### SUPPLIED ENTRIES

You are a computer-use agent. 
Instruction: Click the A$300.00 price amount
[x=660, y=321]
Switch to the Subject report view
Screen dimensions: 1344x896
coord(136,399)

### GOAL OF THE EXERCISE
Copy the material above line for line, without changing anything.

### PROBLEM SOLUTION
You are a computer-use agent. 
Instruction: Click the A$300.00 price amount
[x=660, y=321]
Switch to the Subject report view
Screen dimensions: 1344x896
coord(136,399)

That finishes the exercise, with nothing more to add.